The very first thing people will comment on is your hospitality, did I get a drink when I first arrived, did I get it topped up, how was the food, could I eat it easily and was there enough for the occasion? In order to make sure nothing goes wrong, you need to know what can go wrong. Here are a few ideas:

  • Where’s my drink? People need to be occupied to feel comfortable when they enter a function. Being occupied means having a drink in your hand. People feel more comfortable when they have a drink, alcoholic or not in front of their chest . This is why it’s a good idea to have drink waiters standing at the entrance with a good selection for guests to choose from. If they’re not at the entrance, they better be nearby.
  • Where’s my next drink? The first drink will go down quickly, so make sure you have wait staff ready to top up glasses within a few minutes of the event starting. The only thing worse than no glass, is an empty glass to glance at every few seconds.
  • I’m hungry. Serve the first round of canapés quickly and at the same time as the drinks service so that people don’t compensate with a second or third drink. Take the food to the people and not the other way around, after all ats all about service and hospitality – don’t make them hunt for it.
  • Top me up. Ensure staff are alert to any top up or other needs, ask the staff to look around not just were they are going to they will notice someone is looking for them– and again – take the drinks to the people, not the other way around.

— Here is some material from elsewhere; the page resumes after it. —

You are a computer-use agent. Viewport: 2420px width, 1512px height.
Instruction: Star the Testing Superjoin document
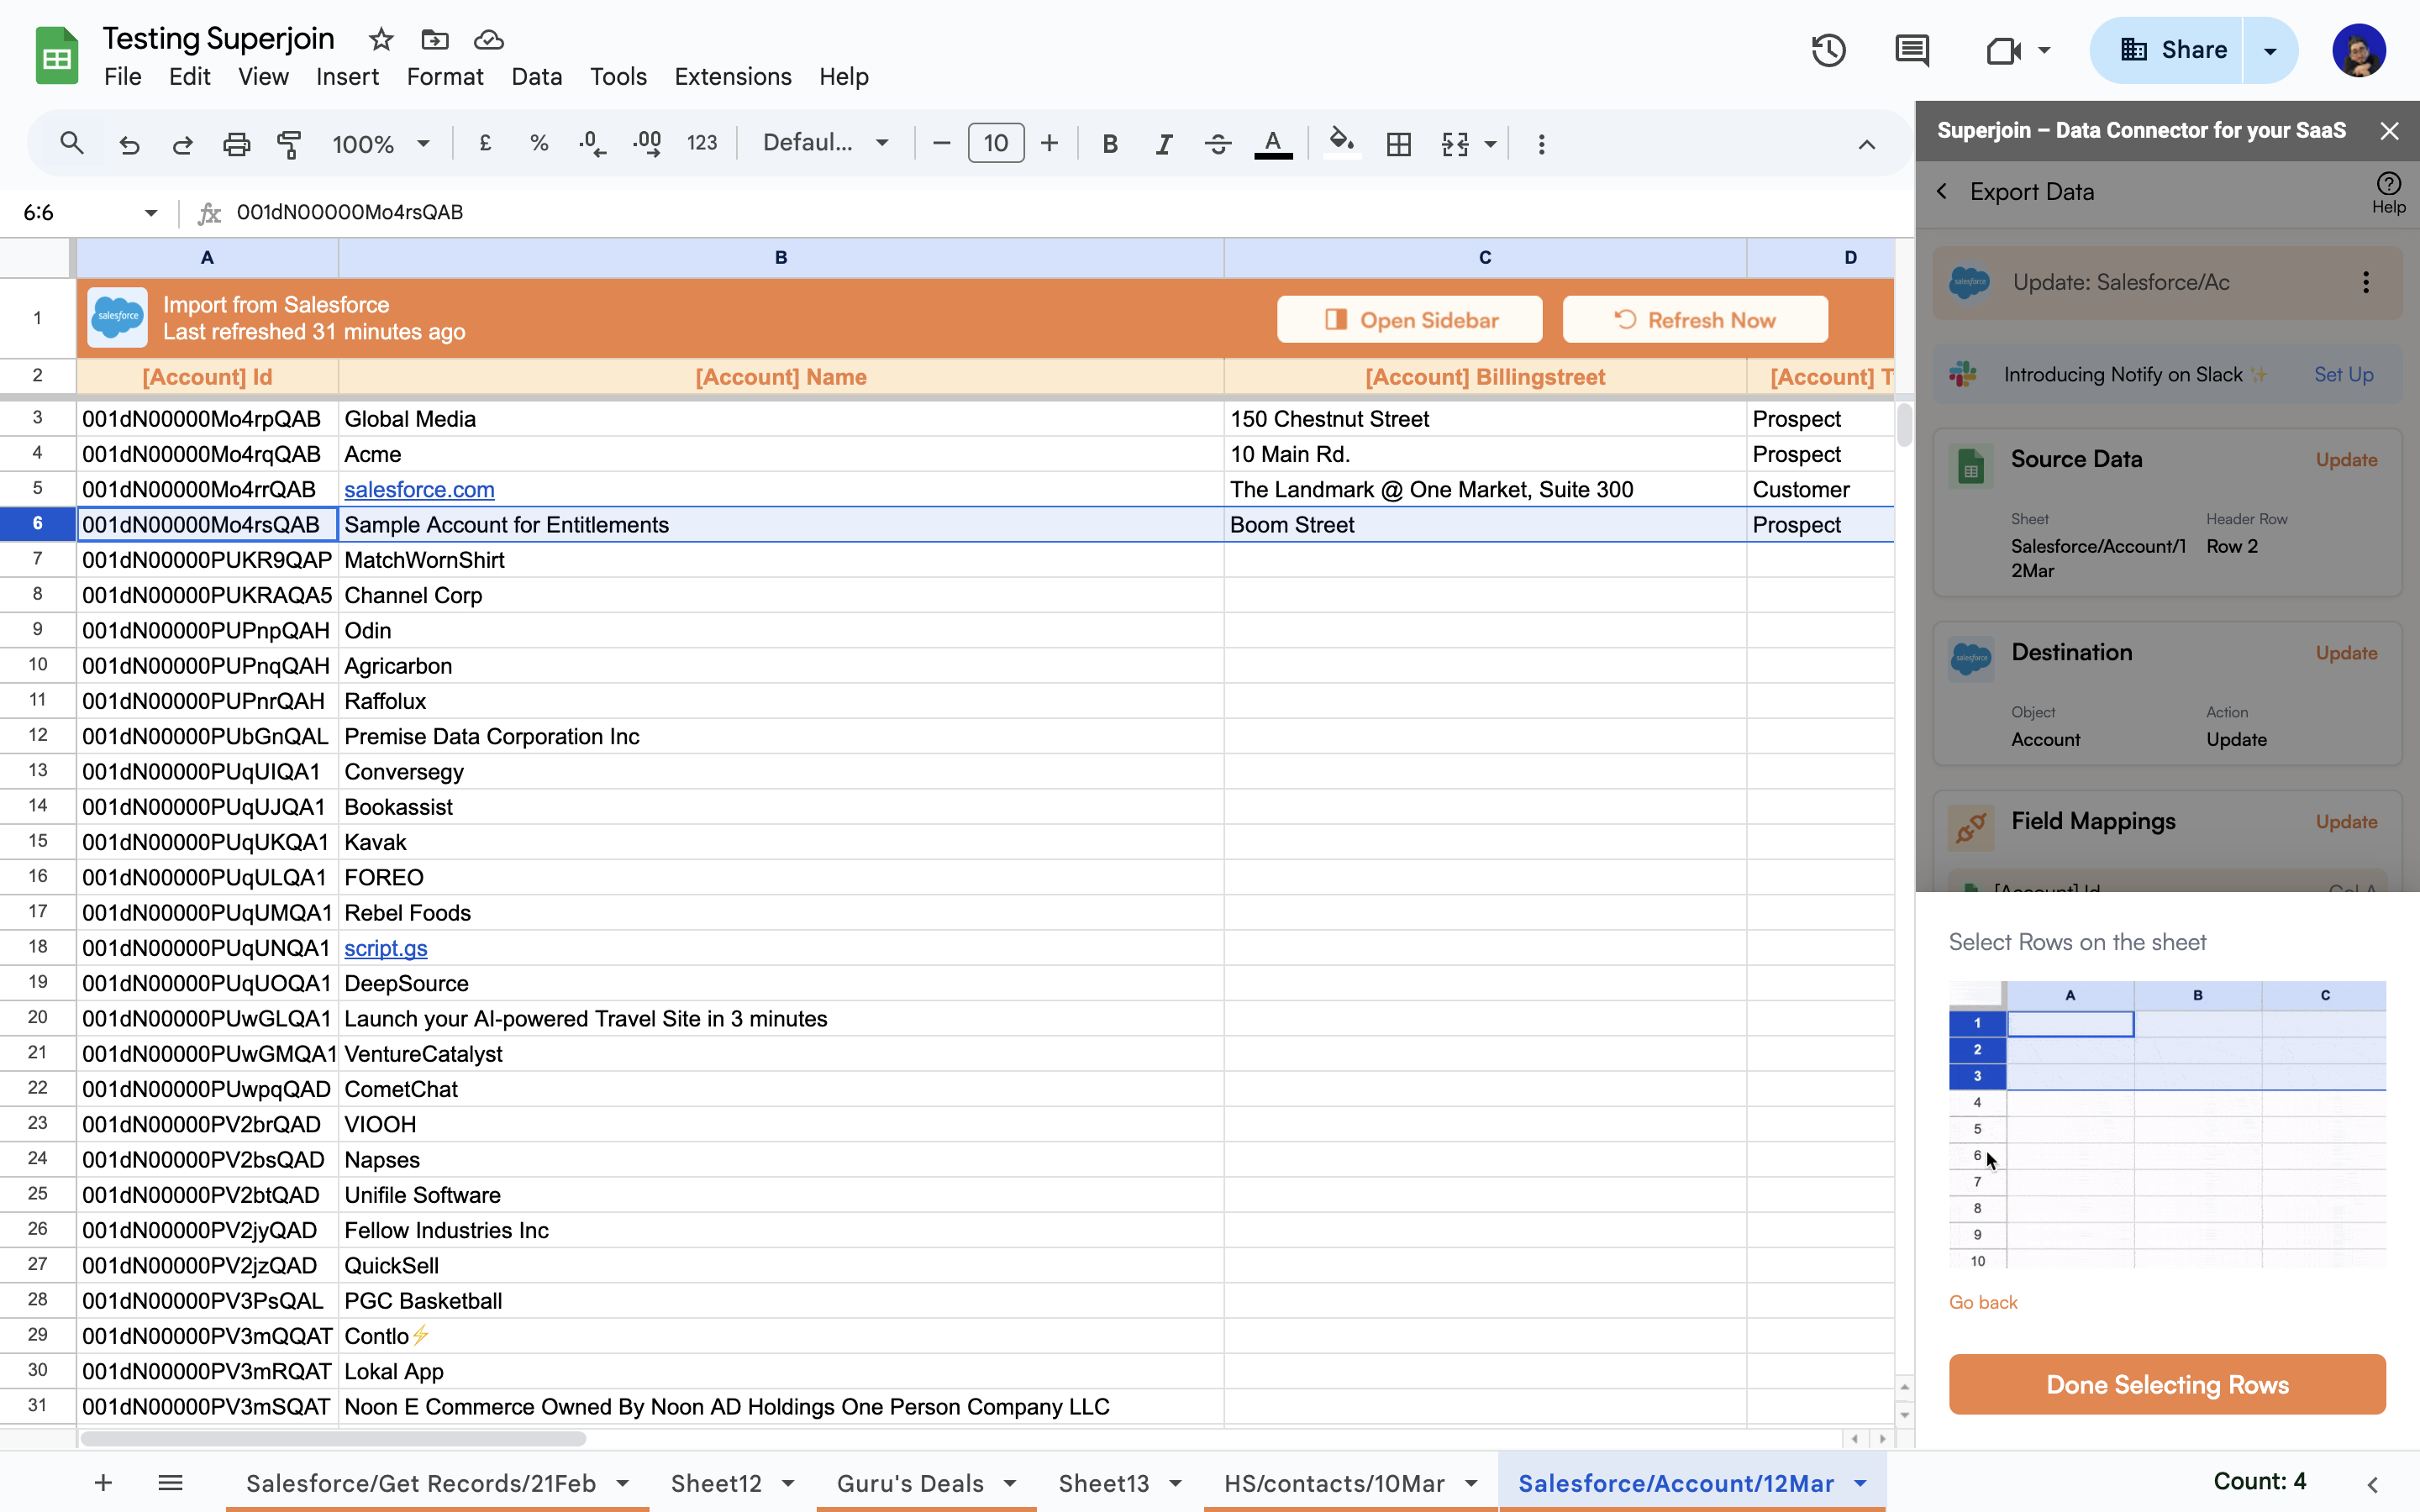coord(381,40)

Once your guests have a couple of drinks, and a few canapés to nibble on, they’ll start to relax and mingle – their basic needs taken care of. The same principles apply once guests sit down for a meal

There are of course a few considerations to make sure these things happen. First of all, that you have sufficient wait staff for the number of guests attending, staffing ratios are important to service, the more staff the better the service and the guest experience. Secondly that the wait staff are properly briefed and trained, and most importantly, that you have a service plan to follow.

I often will write a out a service plan and ensure that the staff are briefed on what will happen and what is expected, I recently wrote a Front of House service plan of some fifty pages long for 150 staff and ran training sessions leading up to the event to ensure this was planned and not shot from the hip.